Anonymous wrote:
You're only now realizing who they are, OP.
Some of us aren't so blind.
Anonymous wrote:They are lashing out at you, just like a toddler or teen, because you are safe. Whatever they do, you will love them. Hopefully unconditionally. They are in decline, and because they didn't make a plan or don't have enough money to make a plan happen, they are scared. And, losing control. Try to be compassionate. Try to remember that your children are learning from your interactions with your parents. One day, you will be old and your children will be interacting with you in hopefully a compassionate way.
It's hard. And physically and emotionally exhausting. And, worth it.
Anonymous wrote:Amen, sister! My mom likes to do passive aggressive stuff and cause an argument. I too am much happier on no mom days.
Anonymous wrote:My mom loves to complain about my dad. The thing is she is in several clubs and pretty much put's him last on her list. He needed help printing something out for a board he is on and she berated him for it. She also nit pics him. I hate it.
Anonymous wrote:
You're only now realizing who they are, OP.
Some of us aren't so blind.
Anonymous wrote: I had a great relationship with them in adulthood until the last few years. Since having to get my mother to face reality about my father and all the things I've had to help with, it has changed. I have become the scapegoat for her frustration and she had no problem lashing out at me until I set limits. While I am grateful to them for planning financially for aging, I am resentful they didn't make any plans otherwise. They assumed the would age in place with no nurses, no assisted living and that I would just clean up their bordering on horders house when the time came. I am the one who lives closest and the ones who live farther get better treatment. No they are not going to help me. They like their role as the good ones.
So here's what has happened. I still love them, but I don't particularly like them. I am sick of having to insist on respectful treatment. I take breaks and they call me more. I resent the fact I am in a new role as the bad guy. I feel like they have little appreciation in part because they did NOTHING for their own parents. However, as I said I still love them and my kids do too.

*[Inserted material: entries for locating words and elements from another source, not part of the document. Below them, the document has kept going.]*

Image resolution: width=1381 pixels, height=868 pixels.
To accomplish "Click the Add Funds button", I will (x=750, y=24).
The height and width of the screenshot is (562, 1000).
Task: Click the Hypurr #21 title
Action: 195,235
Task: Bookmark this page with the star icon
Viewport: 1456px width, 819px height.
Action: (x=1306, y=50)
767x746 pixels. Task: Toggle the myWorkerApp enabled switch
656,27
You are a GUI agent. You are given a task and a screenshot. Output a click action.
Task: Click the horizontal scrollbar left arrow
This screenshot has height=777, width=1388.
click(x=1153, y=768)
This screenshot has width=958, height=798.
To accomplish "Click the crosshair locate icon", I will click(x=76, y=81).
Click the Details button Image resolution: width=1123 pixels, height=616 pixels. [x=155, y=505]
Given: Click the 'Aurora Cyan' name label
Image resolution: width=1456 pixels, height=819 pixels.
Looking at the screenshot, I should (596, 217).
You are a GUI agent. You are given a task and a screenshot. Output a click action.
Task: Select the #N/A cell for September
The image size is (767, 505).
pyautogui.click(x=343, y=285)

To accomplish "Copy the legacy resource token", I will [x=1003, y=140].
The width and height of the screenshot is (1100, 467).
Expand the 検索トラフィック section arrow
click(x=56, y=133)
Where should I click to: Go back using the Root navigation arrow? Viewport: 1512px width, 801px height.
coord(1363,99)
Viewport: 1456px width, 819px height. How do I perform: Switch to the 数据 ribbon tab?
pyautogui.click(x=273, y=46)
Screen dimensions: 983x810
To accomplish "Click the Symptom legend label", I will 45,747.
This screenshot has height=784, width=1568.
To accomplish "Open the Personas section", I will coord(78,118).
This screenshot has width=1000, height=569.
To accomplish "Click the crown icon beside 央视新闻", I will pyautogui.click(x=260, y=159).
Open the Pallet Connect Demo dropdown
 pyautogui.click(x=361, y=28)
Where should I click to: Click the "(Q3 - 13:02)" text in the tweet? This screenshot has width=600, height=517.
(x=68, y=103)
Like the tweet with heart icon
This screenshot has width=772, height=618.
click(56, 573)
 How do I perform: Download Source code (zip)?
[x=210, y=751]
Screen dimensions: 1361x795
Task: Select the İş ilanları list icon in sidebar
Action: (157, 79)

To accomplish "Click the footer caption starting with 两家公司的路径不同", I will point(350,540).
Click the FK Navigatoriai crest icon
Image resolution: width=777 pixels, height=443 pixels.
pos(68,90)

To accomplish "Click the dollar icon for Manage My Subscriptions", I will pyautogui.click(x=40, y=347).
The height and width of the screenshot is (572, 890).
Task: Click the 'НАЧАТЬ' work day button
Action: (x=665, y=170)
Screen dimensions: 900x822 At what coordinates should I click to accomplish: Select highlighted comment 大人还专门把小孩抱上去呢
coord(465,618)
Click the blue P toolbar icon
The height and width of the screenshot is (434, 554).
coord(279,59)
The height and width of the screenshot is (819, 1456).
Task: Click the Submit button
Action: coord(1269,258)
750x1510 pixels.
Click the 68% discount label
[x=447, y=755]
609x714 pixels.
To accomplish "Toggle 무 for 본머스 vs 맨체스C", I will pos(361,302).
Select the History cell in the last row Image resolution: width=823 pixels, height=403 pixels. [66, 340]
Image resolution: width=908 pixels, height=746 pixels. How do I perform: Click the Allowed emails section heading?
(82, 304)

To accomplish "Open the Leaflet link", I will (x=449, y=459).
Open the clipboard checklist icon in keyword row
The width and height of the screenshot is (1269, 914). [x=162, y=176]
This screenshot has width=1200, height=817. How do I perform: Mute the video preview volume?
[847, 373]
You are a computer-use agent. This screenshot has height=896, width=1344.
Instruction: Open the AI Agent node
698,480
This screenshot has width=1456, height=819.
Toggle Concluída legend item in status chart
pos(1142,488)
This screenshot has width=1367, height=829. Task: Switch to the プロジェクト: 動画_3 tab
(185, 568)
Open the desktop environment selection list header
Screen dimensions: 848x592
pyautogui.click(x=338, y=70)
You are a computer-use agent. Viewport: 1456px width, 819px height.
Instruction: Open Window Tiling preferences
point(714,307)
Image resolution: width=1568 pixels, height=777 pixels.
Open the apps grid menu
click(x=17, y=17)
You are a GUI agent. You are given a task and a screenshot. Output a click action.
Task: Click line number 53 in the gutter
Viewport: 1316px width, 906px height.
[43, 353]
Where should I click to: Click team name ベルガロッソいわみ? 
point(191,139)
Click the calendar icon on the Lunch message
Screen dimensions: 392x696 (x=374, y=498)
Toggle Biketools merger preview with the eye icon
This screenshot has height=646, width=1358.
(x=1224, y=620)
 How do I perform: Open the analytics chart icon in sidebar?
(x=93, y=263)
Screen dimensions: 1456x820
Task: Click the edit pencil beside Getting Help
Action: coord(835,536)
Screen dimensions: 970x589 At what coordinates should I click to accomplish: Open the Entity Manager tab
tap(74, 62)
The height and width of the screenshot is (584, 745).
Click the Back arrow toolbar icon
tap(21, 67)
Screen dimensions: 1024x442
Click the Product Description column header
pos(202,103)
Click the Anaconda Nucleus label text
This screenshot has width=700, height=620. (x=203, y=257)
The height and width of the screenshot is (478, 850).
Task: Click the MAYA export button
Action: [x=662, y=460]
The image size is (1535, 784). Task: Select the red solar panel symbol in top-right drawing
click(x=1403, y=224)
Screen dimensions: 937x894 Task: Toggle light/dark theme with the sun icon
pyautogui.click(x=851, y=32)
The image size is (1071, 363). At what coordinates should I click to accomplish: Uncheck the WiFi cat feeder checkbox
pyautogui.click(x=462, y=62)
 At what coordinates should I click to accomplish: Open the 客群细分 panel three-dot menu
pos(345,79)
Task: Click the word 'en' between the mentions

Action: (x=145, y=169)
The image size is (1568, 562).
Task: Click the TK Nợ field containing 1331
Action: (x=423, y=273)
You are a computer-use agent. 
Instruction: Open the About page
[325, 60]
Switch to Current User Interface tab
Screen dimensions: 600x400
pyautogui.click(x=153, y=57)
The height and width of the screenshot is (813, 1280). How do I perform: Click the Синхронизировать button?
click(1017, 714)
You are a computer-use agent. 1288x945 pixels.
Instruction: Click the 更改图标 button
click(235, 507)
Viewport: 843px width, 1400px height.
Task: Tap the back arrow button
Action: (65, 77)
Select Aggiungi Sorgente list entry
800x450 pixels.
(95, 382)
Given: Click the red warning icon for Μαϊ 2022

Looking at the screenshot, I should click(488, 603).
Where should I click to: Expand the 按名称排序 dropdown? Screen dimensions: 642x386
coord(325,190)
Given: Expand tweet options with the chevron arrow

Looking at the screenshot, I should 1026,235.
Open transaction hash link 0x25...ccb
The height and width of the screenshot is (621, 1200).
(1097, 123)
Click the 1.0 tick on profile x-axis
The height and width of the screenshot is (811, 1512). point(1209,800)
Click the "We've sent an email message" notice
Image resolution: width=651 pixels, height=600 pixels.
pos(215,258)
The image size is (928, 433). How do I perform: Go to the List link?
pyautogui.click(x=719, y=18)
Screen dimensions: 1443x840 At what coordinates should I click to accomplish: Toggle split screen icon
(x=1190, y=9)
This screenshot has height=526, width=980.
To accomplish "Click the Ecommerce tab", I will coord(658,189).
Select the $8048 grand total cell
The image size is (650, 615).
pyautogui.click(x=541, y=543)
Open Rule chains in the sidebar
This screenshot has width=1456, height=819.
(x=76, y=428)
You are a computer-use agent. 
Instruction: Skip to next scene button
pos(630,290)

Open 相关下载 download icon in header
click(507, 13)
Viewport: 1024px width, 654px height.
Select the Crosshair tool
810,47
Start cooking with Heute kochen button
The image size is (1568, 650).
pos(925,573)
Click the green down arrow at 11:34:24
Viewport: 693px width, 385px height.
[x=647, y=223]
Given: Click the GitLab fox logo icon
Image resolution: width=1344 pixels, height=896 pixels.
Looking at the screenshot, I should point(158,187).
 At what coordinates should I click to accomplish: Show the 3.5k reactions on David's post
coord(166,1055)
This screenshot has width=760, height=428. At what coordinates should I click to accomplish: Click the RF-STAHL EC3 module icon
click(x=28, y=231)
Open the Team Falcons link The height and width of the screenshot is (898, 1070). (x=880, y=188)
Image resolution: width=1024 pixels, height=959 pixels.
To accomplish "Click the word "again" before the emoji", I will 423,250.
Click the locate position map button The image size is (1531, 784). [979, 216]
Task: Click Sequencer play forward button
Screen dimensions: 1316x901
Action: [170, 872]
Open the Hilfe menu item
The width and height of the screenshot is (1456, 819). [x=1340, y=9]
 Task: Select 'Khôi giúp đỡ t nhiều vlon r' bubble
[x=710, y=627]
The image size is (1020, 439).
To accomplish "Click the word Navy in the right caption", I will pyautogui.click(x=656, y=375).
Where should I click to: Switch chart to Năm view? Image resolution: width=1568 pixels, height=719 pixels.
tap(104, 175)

I hate having to keep firm boundaries. I hate that I have to insist on respectful treatment when it used to come so naturally. I basically have to mourn the old relationship. I am in a constant balancing act between pulling away and making sure they are safe and don't endanger anyone else. Just thinking about them brings me stress, so when away from them I try to think about them as little as possible. I am much happier the days I don't speak with them or see them.